Roma, 28 apr. (askanews) – Dall’agricoltura all’allevamento, dalle foreste alle industrie forestali e ai mangimi, fino agli oli vegetali e alle farine proteiche, molti settori chiedono alle istituzioni dell’UE e agli Stati membri di “prendersi il tempo necessario” per affrontare le loro persistenti preoccupazioni in merito al Regolamento UE sulla deforestazione (EUDR). “Pur essendo animato da buone intenzioni – sottolieano in una nota congiunta – l’EUDR rischia di compromettere la competitività, la resilienza e l’autonomia di importanti settori europei se la sua attuazione non viene attentamente rivista e semplificata”.
“Esortiamo la Commissione europea, il Parlamento europeo e il Consiglio a dare priorità alla semplificazione, per evitare duplicazioni e agevolare la conformità, nonché a chiarire i requisiti chiave – si legge nella nota – È inoltre importante garantire una tempistica di attuazione realistica, affinché gli operatori possano adattarsi senza rischiare interruzioni della catena di approvvigionamento, e mantenere un dialogo continuo e costruttivo con le parti interessate per sviluppare congiuntamente soluzioni praticabili che bilancino gli obiettivi ambientali con le realtà economiche e operative”.

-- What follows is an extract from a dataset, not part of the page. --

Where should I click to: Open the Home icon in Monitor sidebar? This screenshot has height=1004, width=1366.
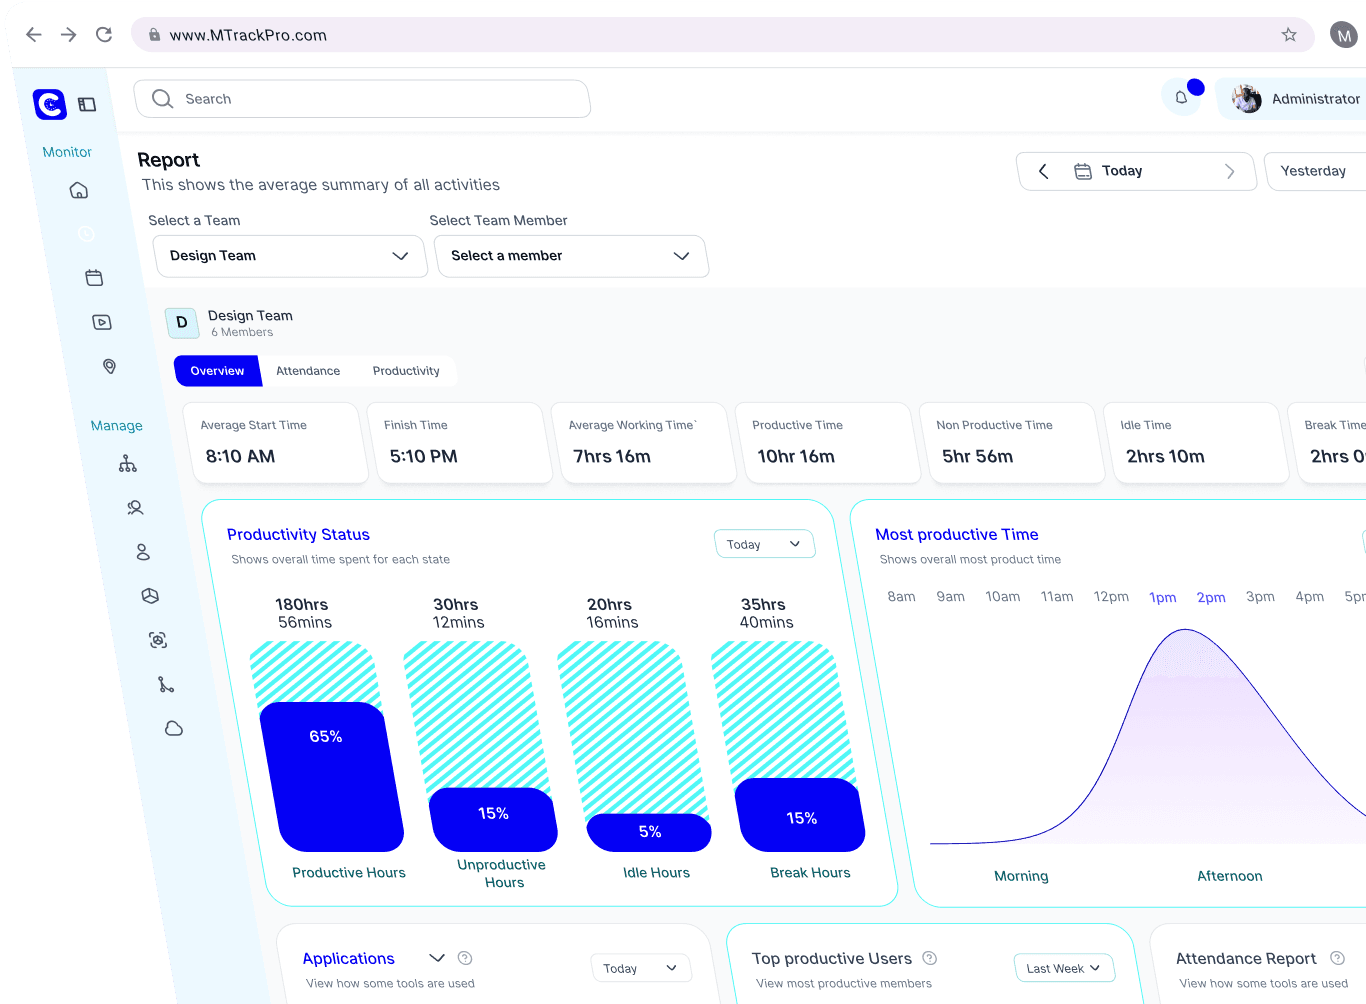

A firmare la nota e lanciare l’allarme sono APAG – Oleochemicals Europe, AVEC – La voce del settore avicolo europeo, CEI-Bois – Confederazione europea delle industrie del legno, CESIO – Comitato europeo dei tensioattivi organici e dei loro intermedi, Coceral – Associazione europea per il commercio di cereali, semi oleosi, riso, legumi, olio d’oliva, oli e grassi, mangimi e prodotti agroalimentari, il Copa Cogeca, EOS – Organizzazione europea dell’industria delle segherie, FEDIOL – Associazione europea dell’industria degli oli vegetali e delle farine proteiche, FEFAC – Federazione europea dei produttori di mangimi, FEFBEP – Federazione europea dei produttori di pallet e imballaggi in legno e UECBV – Unione europea dei commercianti di bestiame e carne.
Da gennaio 2026, le parti interessate hanno evidenziato difetti fondamentali nella progettazione e nell’attuazione dell’EUDR, tra cui la mancanza di certezza giuridica, requisiti di conformità irrealistici e oneri amministrativi, anche per la presentazione di informazioni nel deposito centrale dei dati, che colpiscono in modo sproporzionato gli operatori.
Le semplificazioni mirate decise alla fine di dicembre 2025 e il rinvio di un anno dell’attuazione del Regolamento UE sulle emissioni (EUDR) hanno offerto “un certo sollievo, ma molte questioni rimangono irrisolte. La prossima revisione della semplificazione, prevista entro il 30 aprile 2026, rappresenta un’opportunità cruciale – spiegano – per affrontare le preoccupazioni sollevate dalle nostre organizzazioni negli ultimi mesi e introdurre adeguamenti legislativi mirati”.